In 2002, NASH was the primary indication for liver transplant in about 3% of all liver transplants at UCLA. By 2011, it accounted for 19% of all liver transplants and was the second most common indication for liver transplant at the center, representing a fivefold increase over nine years.

“NASH will soon become the leading indication for liver transplantation in the United States,” said Vatche Agopian, MD, a transplant surgeon at the David Geffen School of Medicine at UCLA.

The situation in Los Angeles is similar to that at transplant centers across the country, said John P. Roberts, MD, professor of surgery and chief of transplantation at the University of California, San Francisco.

NASH is rising dramatically in the United States, yet another consequence of the sky-high obesity rate. Population-based studies suggest about 12% of Americans may have fat and inflammation present in the liver. At the same time, the epidemic of hepatitis C, which currently accounts for about half of liver transplants in the United States, appears to have peaked and the numbers are expected to slide downward.

Even at its peak, hepatitis C affected about 1% of the U.S. population. The growing prevalence of NASH suggests that a much larger proportion of the population could one day be candidates for liver transplant, said Dr. Roberts.

“It’s changing very fast. My sense is that you are going to see a big switch in indication for liver transplant from hepatitis C to NASH within the next decades,” said Dr. Roberts. “This is where the future is going and it has the potential to overwhelm the system. We’re already short of organs now.”

A study presented at the American Association for the Study of Liver Diseases meeting this fall showed that NASH accounts for an increasing proportion of liver transplants nationally and liver transplant recipients with NASH have poorer survival compared with non-NASH recipients without hepatitis C (Brandman D et al. Temporal trends in liver transplantation [LT] for nonalcoholic steatohepatitis [NASH]; abstract).

The UCLA study is the largest single- institution experience of liver transplant for NASH. Unlike previous research, it demonstrates that NASH patients can have outcomes that are comparable to other patients undergoing liver transplants. Even so, NASH patients place increased demand on hospital resources, the study showed.

Between 1997 and 2011, 144 patients underwent liver transplant for NASH, representing 12% of all liver transplants at UCLA during that time. Before 2002, only eight patients in total underwent liver transplantation for NASH. Since then, the number has leaped upward annually.

Patients with NASH had more pretransplant comorbidities and higher pretransplant acuity than patients who underwent liver transplants for other causes. Two-thirds of NASH patients had a body mass index (BMI) of 30 kg/m2 or greater and/or diabetes; 50% of patients had hypertension and 30% had metabolic syndrome—all significantly higher than in other transplant patients. NASH patients had an average Model for End-Stage Liver Disease score of 33, 45% were on hemodialysis and 17% were receiving vasopressors.

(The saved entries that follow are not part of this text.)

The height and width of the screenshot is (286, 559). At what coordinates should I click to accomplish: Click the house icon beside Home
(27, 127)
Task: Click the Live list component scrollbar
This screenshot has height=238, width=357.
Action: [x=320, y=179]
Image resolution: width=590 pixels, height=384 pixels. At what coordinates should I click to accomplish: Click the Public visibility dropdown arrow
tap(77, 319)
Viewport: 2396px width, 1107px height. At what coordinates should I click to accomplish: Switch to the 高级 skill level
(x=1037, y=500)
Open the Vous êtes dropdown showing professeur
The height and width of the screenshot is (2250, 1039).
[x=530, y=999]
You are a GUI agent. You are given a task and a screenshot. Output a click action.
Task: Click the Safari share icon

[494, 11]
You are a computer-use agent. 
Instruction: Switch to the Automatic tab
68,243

Analysis showed that patients with NASH required more resources during their surgery and postoperatively. They had significantly longer operative times, reaching a median of 6.9 hours compared with 5.3 hours for other patients (P<0.001); they had greater operative blood loss (18 vs. 14 units of packed red blood cells; P=0.004) and a longer total hospital length of stay (35 vs 29 days; P=0.046).

But long-term, the survival of patients with NASH matches those of other transplant patients. One- and three-year graft survival reached 80% and 70%, respectively, and one- and three-year patient survival was 84% and 75%, respectively. The survival rates were similar to those for all other patients undergoing liver transplant except for patients with hepatitis C. Patients with hepatitis C who received liver transplants had much poorer outcomes: a 62% survival and 57% graft survival after three years.

Two factors appear to be important predictors of survival in patients with NASH: namely, patients who had a BMI greater than 35 kg/m2 and patients requiring pretransplant hemodialysis had worse outcomes after transplant. The authors said these factors might help guide the selection of patients who may benefit most from liver transplant.